Two bills have already been signed this year by Governor Phil Murphy, which will have some impact on workers’ compensation. The first, S-3772, deals with board and lodging provided by employers.  Under N.J.S.A. 34:15-37, the law provided until 2026 that board and lodging “when furnished by the employer as part of the wages shall be included and valued at $25.00 per week.”   This legislation was passed in 1945, but the $25 amount has not been amended in 80 years.

Under the new amendment to N.J.S.A. 34:15-37 signed by Governor Murphy, board and lodging when provided by employers as part of wages shall be at market value at the time of injury.  One exception is noted in the amendment. “If, however, the claimant continues to receive board or lodging during a period of total temporary disability, (sic), the value of the board or lodging shall not be included in the calculation of the workers’ compensation rate for purposes of temporary total disability.”

Cases are rare where an employer provides board and lodging as part of wages or a contract of hire. When this does occur, the use of market value rather than $25 per week will amount to a significant increase in the average weekly wage of the employee.  This is the intention behind the legislation.

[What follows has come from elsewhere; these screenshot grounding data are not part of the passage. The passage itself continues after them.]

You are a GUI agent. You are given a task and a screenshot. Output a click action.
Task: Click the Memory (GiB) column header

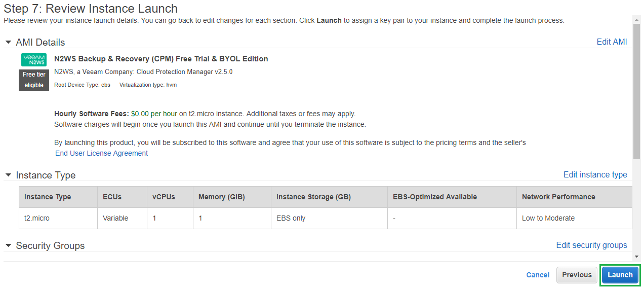coord(221,197)
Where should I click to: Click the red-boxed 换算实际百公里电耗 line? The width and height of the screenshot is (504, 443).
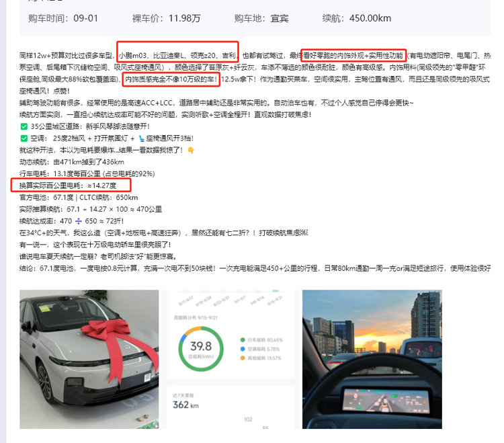coord(71,185)
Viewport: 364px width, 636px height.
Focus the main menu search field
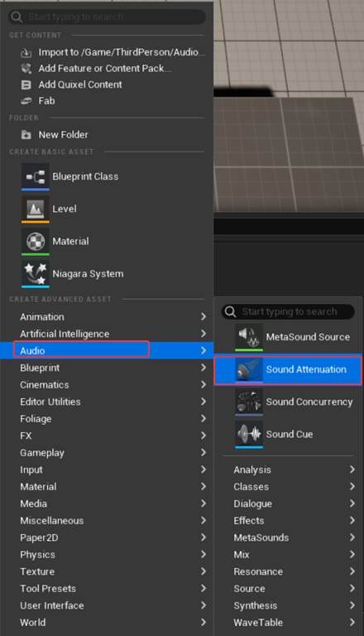tap(107, 17)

Another bill relevant to workers’ compensation practitioners was signed by Governor Murphy on January 14, 2026, namely S-2373.  This legislation provides employment protections for paid first responders who have been diagnosed with post-traumatic stress disorder (PTSD).  This bill is not workers’ compensation legislation because Judges of Compensation do not have the power to order reinstatement of employees to work.  Where workers’ compensation law comes into play, however, is the requirement that the diagnosis of PTSD be based on work exposure or work injury.  The law provides:

An employer shall not discharge, harass, or otherwise discriminate or retaliate or threaten to discharge, harass, or otherwise discriminate or retaliate against an employee with respect to the compensation, terms, conditions, duties or privileges of employment on the basis that the employee took or requested any leave related to a qualifying diagnosis of post-traumatic stress disorder.

The law further provides that following a period of leave for PTSD, “an employer shall reinstate an employee whose fitness to return to work has been documented by a mental health professional to the position and duties held by the employee prior to the leave.”

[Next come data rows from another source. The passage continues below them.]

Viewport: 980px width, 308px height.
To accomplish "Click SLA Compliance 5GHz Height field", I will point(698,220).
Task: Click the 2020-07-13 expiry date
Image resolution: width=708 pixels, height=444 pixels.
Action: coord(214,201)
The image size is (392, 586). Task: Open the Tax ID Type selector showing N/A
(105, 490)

How does the employee satisfy the requirement that the PTSD condition arose from work?  The law permits two methods.  First, the diagnosis may be “memorialized in an order of a judge of the Division of Workers’ Compensation concerning the employer and employee and the traumatic injury or exposure which makes up the basis for the claim, upon motion or after a plenary trial or by stipulation of the employer or employee.”

The second way, and probably more common way, will occur after “an examination of the employee by a mental health professional who reports the diagnosis of post-traumatic stress disorder…”  The mental health practitioner must give an opinion that this diagnosis arose from the employee witnessing or experiencing a traumatic event arising from work.  Alternatively, the mental health practitioner may determine that the diagnosis is “due to vicarious trauma experienced by the employee as a result of the performance of regular or assigned duties of the employee.”  The term “vicarious trauma” is not defined in the legislation but is commonly used to mean a situation where the psychological impact stems from learning or hearing about traumatic experiences of others.

This new law does not abrogate the right of a public employer to discharge any employee who it determines to be unfit for duty. However, when a mental health practitioner opines that a first responder can return to work following a leave related to PTSD, this law provides the first responder with job protection.